U.S. Senate defeats bill banning gay marriage

Wednesday, June 7, 2006

Seal of the United States Senate

The United States Senate has defeated a proposed constitutional amendment banning gay marriage. The bill was defeated 48 to 49 and did not receive the minimum amount of 60 votes to that would allow the bill to be taken to the full Senate. The bill fell 18 votes short of the 67 that were needed for approval. In order for the bill to become part of the U.S. Constitution, this bill would have had to be approved by a two-thirds majority in both the Senate and the House of Representatives, then be approved by the legislatures of three fourths (that is, 38) of the States.

However, Senator David Vitter, R-LA, who is a supporter of the bill says, "we're building votes."

"Most Americans are not yet convinced that their elected representatives or the judiciary are likely to expand decisively the definition of marriage to include same-sex couples," said John McCain (R-AZ) who opposed the bill.

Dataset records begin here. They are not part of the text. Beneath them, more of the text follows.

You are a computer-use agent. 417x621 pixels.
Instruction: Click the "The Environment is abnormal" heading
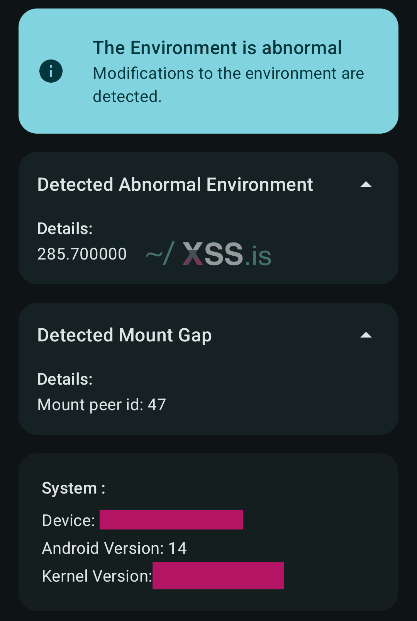pyautogui.click(x=217, y=48)
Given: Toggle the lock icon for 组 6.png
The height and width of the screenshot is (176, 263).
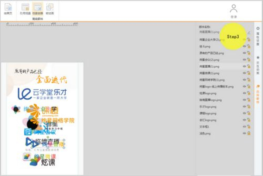Looking at the screenshot, I should (249, 46).

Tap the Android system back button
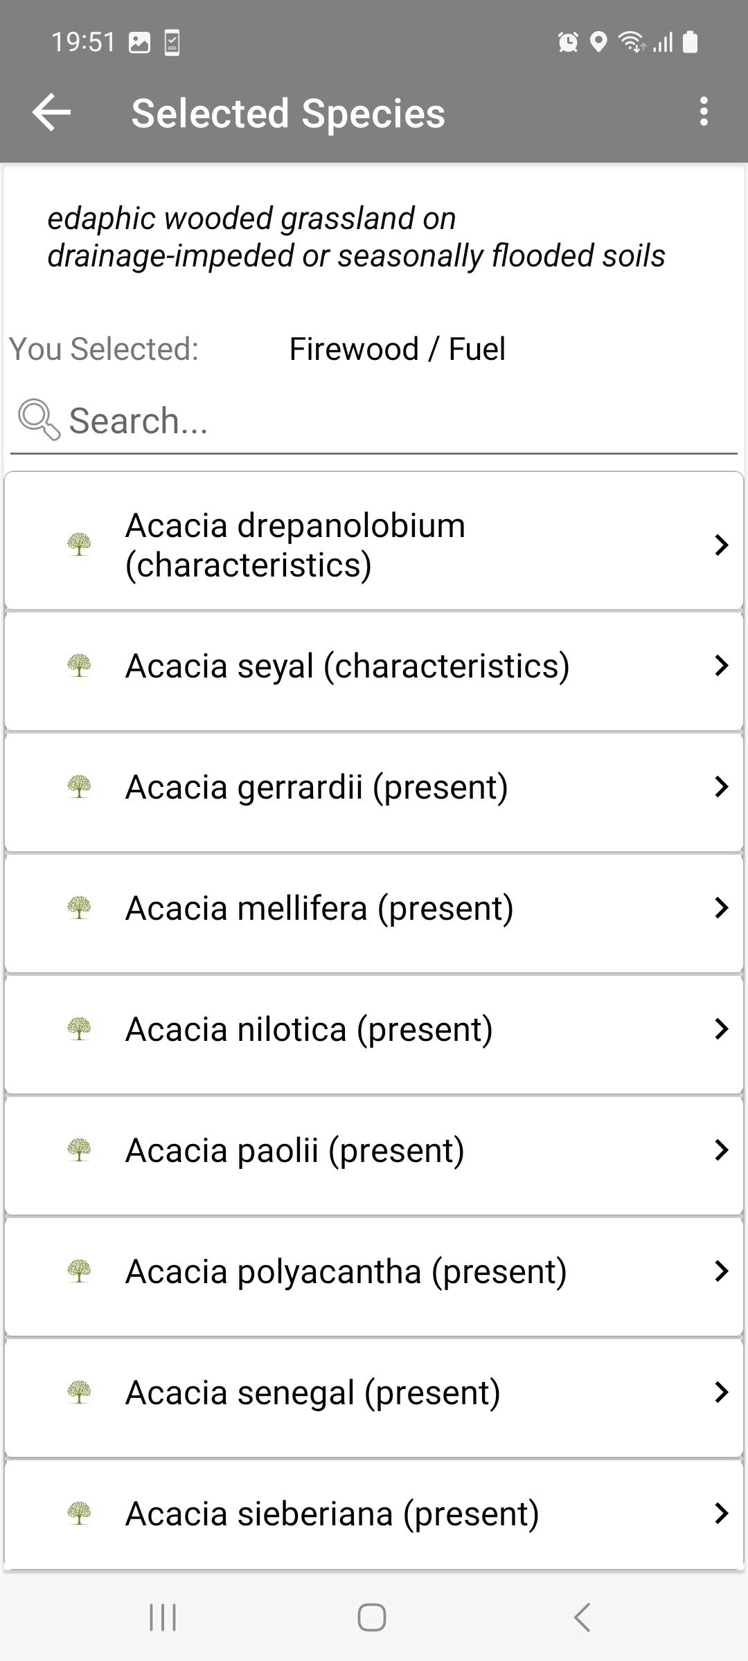pos(582,1617)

Flag that symbolizes gay pride.

"A vote for it is a vote against civil unions, against domestic partnership, against all other efforts for states to treat gays and lesbians fairly under the law," said Massachusetts Senator Edward Kennedy.

The bill would define marriage as between a man and a woman, and would preclude the official recognizing of same-sex marriages. The bill is expected to be taken back to the Senate in July.

Already, 45 states have banned gay marriages.